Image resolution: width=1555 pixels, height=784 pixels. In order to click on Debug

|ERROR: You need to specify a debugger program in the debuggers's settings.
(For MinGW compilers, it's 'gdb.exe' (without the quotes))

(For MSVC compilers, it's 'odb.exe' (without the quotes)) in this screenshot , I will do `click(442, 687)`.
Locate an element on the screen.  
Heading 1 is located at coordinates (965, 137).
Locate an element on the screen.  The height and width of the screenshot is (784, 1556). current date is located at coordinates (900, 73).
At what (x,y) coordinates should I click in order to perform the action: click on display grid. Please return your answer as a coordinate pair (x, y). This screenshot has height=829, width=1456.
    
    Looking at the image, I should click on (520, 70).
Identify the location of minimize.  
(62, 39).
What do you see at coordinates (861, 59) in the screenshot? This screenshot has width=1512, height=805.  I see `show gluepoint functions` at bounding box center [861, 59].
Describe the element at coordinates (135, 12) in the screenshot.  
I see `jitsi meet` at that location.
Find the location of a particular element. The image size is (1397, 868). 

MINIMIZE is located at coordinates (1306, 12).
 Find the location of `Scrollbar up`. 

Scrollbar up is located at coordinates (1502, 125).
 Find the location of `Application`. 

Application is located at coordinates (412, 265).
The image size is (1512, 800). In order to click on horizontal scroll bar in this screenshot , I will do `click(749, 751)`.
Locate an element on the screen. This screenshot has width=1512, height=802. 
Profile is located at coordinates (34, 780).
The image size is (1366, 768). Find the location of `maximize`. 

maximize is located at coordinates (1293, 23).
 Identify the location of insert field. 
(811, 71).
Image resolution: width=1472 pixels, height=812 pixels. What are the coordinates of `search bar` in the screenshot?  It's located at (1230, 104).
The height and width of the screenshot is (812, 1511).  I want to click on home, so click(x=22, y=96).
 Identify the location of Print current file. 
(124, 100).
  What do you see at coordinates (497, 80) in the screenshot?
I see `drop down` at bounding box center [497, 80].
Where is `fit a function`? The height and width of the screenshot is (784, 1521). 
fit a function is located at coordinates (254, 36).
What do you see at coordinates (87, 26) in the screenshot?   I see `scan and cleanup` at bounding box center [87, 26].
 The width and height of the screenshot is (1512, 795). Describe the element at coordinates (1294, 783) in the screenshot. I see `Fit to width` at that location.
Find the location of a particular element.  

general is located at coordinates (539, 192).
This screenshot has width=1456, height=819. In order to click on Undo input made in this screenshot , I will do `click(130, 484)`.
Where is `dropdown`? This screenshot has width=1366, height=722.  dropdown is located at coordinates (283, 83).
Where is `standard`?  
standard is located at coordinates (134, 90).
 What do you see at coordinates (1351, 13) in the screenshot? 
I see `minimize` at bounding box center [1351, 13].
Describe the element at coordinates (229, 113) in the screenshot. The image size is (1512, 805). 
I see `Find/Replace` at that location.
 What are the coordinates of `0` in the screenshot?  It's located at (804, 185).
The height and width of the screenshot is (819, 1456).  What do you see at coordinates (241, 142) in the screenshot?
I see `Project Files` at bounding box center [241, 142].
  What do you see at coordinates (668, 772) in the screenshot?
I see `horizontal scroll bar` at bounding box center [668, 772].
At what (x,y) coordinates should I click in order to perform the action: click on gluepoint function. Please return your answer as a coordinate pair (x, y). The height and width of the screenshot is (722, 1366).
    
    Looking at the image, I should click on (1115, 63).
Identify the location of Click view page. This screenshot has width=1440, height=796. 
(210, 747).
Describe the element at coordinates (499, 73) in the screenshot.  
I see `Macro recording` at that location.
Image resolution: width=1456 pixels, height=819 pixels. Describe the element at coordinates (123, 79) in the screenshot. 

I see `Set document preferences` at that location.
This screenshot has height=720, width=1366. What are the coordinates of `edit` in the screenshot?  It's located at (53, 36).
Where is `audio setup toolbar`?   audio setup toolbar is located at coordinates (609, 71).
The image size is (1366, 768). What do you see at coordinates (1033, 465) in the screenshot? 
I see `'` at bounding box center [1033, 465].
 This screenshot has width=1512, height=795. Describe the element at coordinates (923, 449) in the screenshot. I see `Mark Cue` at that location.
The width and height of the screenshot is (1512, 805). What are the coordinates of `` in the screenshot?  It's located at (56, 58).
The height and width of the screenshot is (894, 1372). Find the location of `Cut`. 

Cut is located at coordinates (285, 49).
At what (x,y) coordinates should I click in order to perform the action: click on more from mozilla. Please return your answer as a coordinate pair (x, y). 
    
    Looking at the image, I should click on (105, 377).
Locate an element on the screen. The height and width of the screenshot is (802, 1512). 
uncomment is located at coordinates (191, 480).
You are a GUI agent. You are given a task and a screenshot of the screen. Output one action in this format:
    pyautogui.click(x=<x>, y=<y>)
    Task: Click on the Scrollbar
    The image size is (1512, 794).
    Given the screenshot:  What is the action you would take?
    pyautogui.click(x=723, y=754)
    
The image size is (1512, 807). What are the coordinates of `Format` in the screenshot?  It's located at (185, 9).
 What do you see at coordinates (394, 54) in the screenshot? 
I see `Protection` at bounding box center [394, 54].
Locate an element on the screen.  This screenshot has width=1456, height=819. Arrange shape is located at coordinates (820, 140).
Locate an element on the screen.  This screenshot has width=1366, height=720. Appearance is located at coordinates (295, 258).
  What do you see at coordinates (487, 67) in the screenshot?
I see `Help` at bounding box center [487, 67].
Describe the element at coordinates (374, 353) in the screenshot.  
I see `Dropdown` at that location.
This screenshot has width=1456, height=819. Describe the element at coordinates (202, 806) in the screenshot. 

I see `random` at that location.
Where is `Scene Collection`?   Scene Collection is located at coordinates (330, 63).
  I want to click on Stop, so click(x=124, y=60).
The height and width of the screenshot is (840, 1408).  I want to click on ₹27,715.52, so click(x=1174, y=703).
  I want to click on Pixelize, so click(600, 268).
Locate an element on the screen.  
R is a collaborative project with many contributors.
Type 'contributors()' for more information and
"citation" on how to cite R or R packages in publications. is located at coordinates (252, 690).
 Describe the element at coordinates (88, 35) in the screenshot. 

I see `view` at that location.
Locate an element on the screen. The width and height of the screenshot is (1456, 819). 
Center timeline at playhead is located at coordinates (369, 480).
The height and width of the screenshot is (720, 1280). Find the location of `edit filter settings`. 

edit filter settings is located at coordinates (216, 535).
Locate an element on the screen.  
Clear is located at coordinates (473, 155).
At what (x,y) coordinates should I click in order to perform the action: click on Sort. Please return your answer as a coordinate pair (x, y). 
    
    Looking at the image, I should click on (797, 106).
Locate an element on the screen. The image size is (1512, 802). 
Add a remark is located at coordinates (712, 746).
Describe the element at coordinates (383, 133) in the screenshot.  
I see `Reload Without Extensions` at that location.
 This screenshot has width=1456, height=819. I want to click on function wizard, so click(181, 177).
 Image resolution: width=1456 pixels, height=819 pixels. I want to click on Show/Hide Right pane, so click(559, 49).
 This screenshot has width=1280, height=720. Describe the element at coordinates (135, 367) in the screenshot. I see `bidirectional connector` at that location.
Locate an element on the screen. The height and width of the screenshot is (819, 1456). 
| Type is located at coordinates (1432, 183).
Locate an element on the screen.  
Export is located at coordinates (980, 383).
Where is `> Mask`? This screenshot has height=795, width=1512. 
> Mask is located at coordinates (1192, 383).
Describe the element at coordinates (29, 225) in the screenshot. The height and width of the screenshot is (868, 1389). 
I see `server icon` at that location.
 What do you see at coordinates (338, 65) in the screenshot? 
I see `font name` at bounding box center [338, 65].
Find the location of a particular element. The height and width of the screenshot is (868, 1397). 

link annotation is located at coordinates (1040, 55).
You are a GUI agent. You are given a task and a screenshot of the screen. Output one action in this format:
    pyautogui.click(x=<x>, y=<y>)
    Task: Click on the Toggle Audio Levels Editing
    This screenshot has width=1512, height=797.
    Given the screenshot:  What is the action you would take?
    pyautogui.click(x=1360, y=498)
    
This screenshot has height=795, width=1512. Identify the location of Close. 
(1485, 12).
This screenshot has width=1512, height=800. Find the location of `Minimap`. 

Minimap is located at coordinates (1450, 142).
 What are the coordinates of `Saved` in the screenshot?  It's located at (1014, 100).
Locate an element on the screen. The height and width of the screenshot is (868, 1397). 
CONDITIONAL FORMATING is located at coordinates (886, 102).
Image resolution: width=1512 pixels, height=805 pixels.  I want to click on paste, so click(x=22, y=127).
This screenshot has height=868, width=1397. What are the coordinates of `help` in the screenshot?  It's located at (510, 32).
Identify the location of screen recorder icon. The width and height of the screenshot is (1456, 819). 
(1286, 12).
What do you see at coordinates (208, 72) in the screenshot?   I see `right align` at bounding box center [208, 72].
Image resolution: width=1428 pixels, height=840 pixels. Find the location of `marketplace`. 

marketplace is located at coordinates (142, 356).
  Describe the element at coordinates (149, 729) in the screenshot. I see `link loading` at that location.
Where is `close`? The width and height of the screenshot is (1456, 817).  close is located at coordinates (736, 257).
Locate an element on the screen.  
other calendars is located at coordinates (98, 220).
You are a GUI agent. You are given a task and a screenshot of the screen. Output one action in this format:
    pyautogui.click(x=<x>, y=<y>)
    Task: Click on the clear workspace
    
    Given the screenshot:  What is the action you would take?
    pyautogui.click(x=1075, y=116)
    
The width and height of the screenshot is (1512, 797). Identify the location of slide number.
════════════════
◆ Written instruction: Please rewrite the entries from the line containing "click on more" through the line containing "I want to click on Pixelize, so", replacing "Locate an element on the screen" with "Find an element on the screen" and leaving everything else unchanged.

◆ Reply to the exercise:
At what (x,y) coordinates should I click in order to perform the action: click on more from mozilla. Please return your answer as a coordinate pair (x, y). 
    
    Looking at the image, I should click on (105, 377).
Find an element on the screen. The height and width of the screenshot is (802, 1512). 
uncomment is located at coordinates (191, 480).
You are a GUI agent. You are given a task and a screenshot of the screen. Output one action in this format:
    pyautogui.click(x=<x>, y=<y>)
    Task: Click on the Scrollbar
    The image size is (1512, 794).
    Given the screenshot:  What is the action you would take?
    pyautogui.click(x=723, y=754)
    
The image size is (1512, 807). What are the coordinates of `Format` in the screenshot?  It's located at (185, 9).
 What do you see at coordinates (394, 54) in the screenshot? 
I see `Protection` at bounding box center [394, 54].
Find an element on the screen.  This screenshot has width=1456, height=819. Arrange shape is located at coordinates (820, 140).
Find an element on the screen.  This screenshot has width=1366, height=720. Appearance is located at coordinates (295, 258).
  What do you see at coordinates (487, 67) in the screenshot?
I see `Help` at bounding box center [487, 67].
Describe the element at coordinates (374, 353) in the screenshot.  
I see `Dropdown` at that location.
This screenshot has width=1456, height=819. Describe the element at coordinates (202, 806) in the screenshot. 

I see `random` at that location.
Where is `Scene Collection`?   Scene Collection is located at coordinates (330, 63).
  I want to click on Stop, so click(x=124, y=60).
The height and width of the screenshot is (840, 1408).  I want to click on ₹27,715.52, so click(x=1174, y=703).
  I want to click on Pixelize, so click(600, 268).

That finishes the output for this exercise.